New Irish artist Dermot Kennedy talks about his influences
Thu. September 27, 2018 by Jerry Nunn
I want to attract people who are into something that is rooted in inclusive music, lyrically driven, but is also relying on hip hop for production.
Dermot Kennedy Straight Out of Dublin
Irish singer Dermot Kennedy combines strong vocals with cinematic sounds thanks to orchestra strings and choirs. His single “Glory” is standout single along with a cover of Kanye West’s “Heartless” showing he can have his own take on a song.
Kennedy met up briefly at Lollapalooza before hitting the road for a busy tour.
JN: (Jerry Nunn) How was playing Lollapalooza?
DK: (Dermot Kennedy) It went great.
JN: Have you played many festivals before?
DK: Yes I have. The only thing is not many main stages. It was great to get an inside look to see how it works. It was more serious with more people. It felt bigger.
It was exciting and fun!
JN: Being from Dublin and possibly catholic was your background religious?

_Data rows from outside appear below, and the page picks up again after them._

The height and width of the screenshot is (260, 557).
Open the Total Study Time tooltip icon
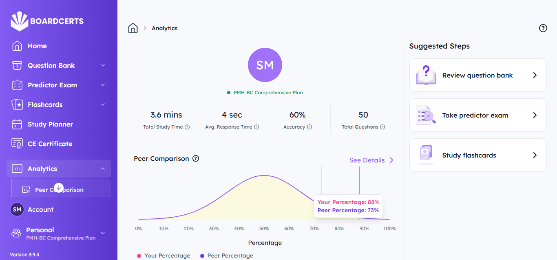click(187, 127)
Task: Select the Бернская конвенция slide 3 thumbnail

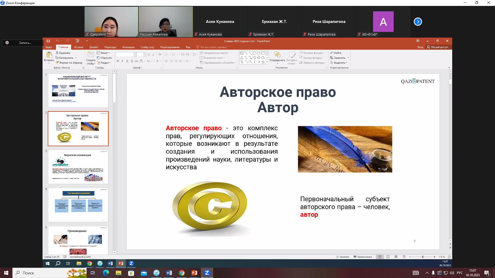Action: (x=78, y=167)
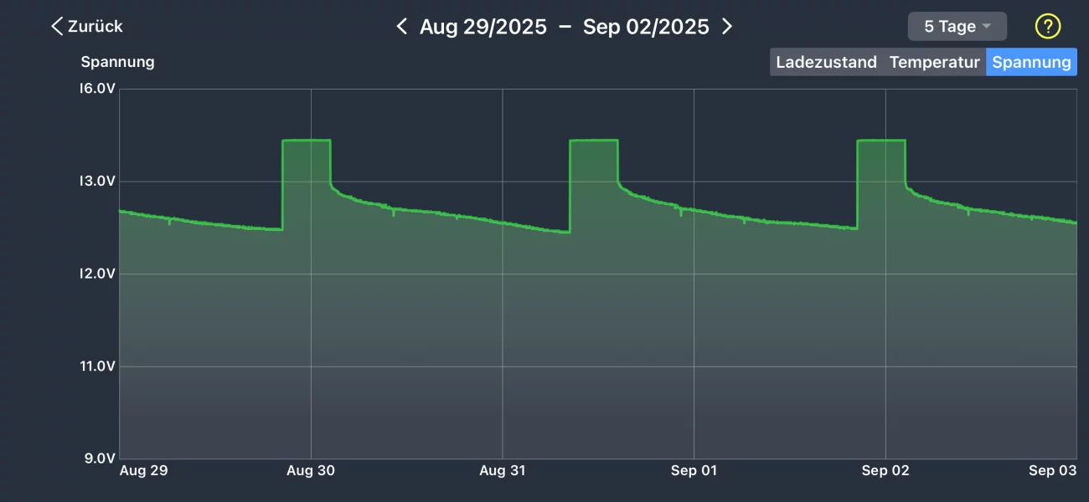
Task: Open the 5 Tage range dropdown
Action: point(957,27)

DK: Not religious at all. I was left to my own devices. I figured it out. I lived in a really rural area. I am from Dublin, but it was 45 minutes outside of the city center.
I was on my own a lot. I had a ton of time to myself. We lived right beside the forest. It was a beautiful area, as far as landscapes. I was inspired there to start writing songs.
JN: Who were you influenced by?
DK: When it started it out it was The Frames, Glen Hansard and David Gray, then hip hop started to work its way in there too. Now I listen to J. Cole and Kendrick Lamar. I am influenced by it to a certain degree and too the point that I have strayed too far from the world that I come from such as the Glen Hansard world that inspired me in the first place. It is just the right amount now that I can balance both.
JN: Your sound is original.
DK: Unintentionally. It just sort of happened. I started putting different productions and beats on them. My favorite part is that it happened naturally.
JN: Is it hard navigating it for the radio?
DK: Maybe, a little bit. We are trying to find that path. There are so many pros to that situation. I am unique and find my own thing, but how do I present myself?
There is no lane to fit in.
JN: That’s a good thing. You are not like anyone else.
DK: Exactly, thank god!
JN: You have met Glen Hansard in the past?
DK: A few times. He’s the guy in Dublin. He’s a hero to everybody. He’s serious about writing songs.
He was hugely influential on how to deliver a song. It is a hundred percent every time, so I have always wanted to capture that. I am always moved by his performances. He’s a good role model.
JN: Had you seen Once?
JN: How about the musical version?
DK: No. I’ve heard it’s awesome. I haven’t had time. I liked the movie so much that I left it at that. I should go see it. I heard the stage is part of the crowd.
JN: Would you want a musical to be made about your life?
DK: Sure. It would be about being respected by everybody. We played before Tyler, the Creator on the Main Stage today. I loved that. Even though we are worlds apart, I hope he cared about it and can be inspired by it. He’s very musical and aware of chord progressions.
I want to be myself, be unique and get respect from everybody.
JN: Who would you want to collaborate with?
DK: I’m not sure. I could do something in my world, but I don’t know if it would be that beneficial and exciting. We all do our things and are separate. If I could get Travis Scott or Kendrick as a feature on one of my tracks that would excite me.
They are amazing artists and it would be a wonderful step out of my comfort zone. That would be a total gamble.
JN: Do you worry about vocal strain?
DK: Yes, all the time. Today it was tough because it is day nine straight. There are some days where we do two a day and then at night.
I went to see a vocal coach last week to help things.
JN: You are touring throughout the rest of the year?
DK: Yes, just a few more festivals then around the United States and Canada through November.
JN: Any plans for Chicago?
DK: No. We played at the Bottom Lounge last night and it was great because we are not coming back for a long while. The last show was at Thalia Hall and it was beautiful!
JN: What do you want to tell people about you as a new artist?
DK: I want to attract people who are into something that is rooted in inclusive music, lyrically driven, but is also relying on hip hop for production. I hope it is something they haven’t heard before!